Only a single source can reliably generate a sequence number. If multiple ticker-plants generate a feed, they need to use different sequence series. If an upstream ticker-plant switch occurs, the receiver needs to mark the full range of affected instruments as suspect.

Finally, some exchanges provide sequenced data feeds. However, there are [[issues with exchange provided sequence numbers]]. Due to this, it may be difficult to rely on exchange sequencing as a basis for a distribution network sequencing.

== Sequence number of last message ==

A variant of the basic sequencing scheme involves the sequence number of the last message (SNLM) that updates an instrument. This field would be kept by both sender and receiver, and included with real-time messages. If SNLM matches the receiver’s record, implying that the receiver has not missed any updates for this instrument, then the instrument can transition from “suspect” to “clean”. Conversely, a non-match should force the instrument to “stale”.

An advantage of this scheme is that ordinary real-time traffic could reduce the number of suspect records after an outage. It may also make using exchange provided sequence numbers more practical.

As a disadvantage, however, it would require that both a sequence number and SNLM be provided on every real-time update. This might significantly increase bandwidth.

== Periodic message count checks ==

It is also possible to detect gaps if the sender periodically transmits an accounting of all messages sent since the last period. This scheme may use less bandwidth than sequence numbers, because it is not necessary to send a sequence number with every message (or message block).

The scheme still has the same limitations as sequence numbers when ticker-plant switches occur and when trying to determine what was lost when a gap occurs.

== Periodic hash checks ==

Another possible method of detecting gaps is by having the sender generate a hash of the contents of its database. The receiver can then compare the sender’s hash to the same hash generated for its database. If the two differ, a gap must have occurred. (If the two match, however, a gap may have occurred but already been corrected; this method is therefore not useful when full tick recovery is necessary.)

This scheme may be beneficial when ticker-plant switches occur. If two senders have identical databases and no data is lost during a network switch, then the hash checks should still match at the receiver. This scheme, however, still faces the problem of determining which instruments from the set are actually stale when a gap is detected.

Technically, it is possible that two databases could differ while sharing the same hash key. However, it is possible to choose a hash function that makes the possibility of this extremely small.

Finally, this system may face challenges during software upgrades and rollouts. If either the sender or the receiver change how or what they database, it may be difficult to maintain a consistent hash representation.

== Sender tells receiver of gaps ==

If a reliable transmission scheme (eg, tcp) is in use between the sender and receiver, then it may be possible for the sender to inform the receiver when the receiver is unable to receive some portion of the content.

For example, if a sender can not transmit a block of messages to a receiver because the receiver does not have sufficient bandwidth at the time of the message, then it is possible for the sender to make a note of all instruments that receiver was unable to receive. When the receiver has sufficient bandwidth to continue receiving updates, the sender can iterate through the list of lost instruments and inform the receiver.

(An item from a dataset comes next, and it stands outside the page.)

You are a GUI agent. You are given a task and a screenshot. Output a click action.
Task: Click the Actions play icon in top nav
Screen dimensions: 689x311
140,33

The scheme has the advantage that it allows the receiver to quickly determine what instruments are stale. It may also be useful when a component upstream in the ticker-plant detects a gap – it can just push down the known stale messages to all components down-stream from it. (For example, an exchange parser might detect a gap and send a stale indicator downstream while it attempts to fill the gap from the exchange.)

As a disadvantage, it may significantly complicate data senders. It also does not help in cases where a receiver needs to change to a different sender.

== Receiver analyzes gapped messages ==

In some systems, the receiver may need to obtain all lost messages (eg, to build a full-tick database). If the receiver knows the contents of messages missing earlier in the stream it can determine which messages are stale. Every instrument that contains an update message in the list of missing messages would be stale; instruments that did not have update messages would be “clean”.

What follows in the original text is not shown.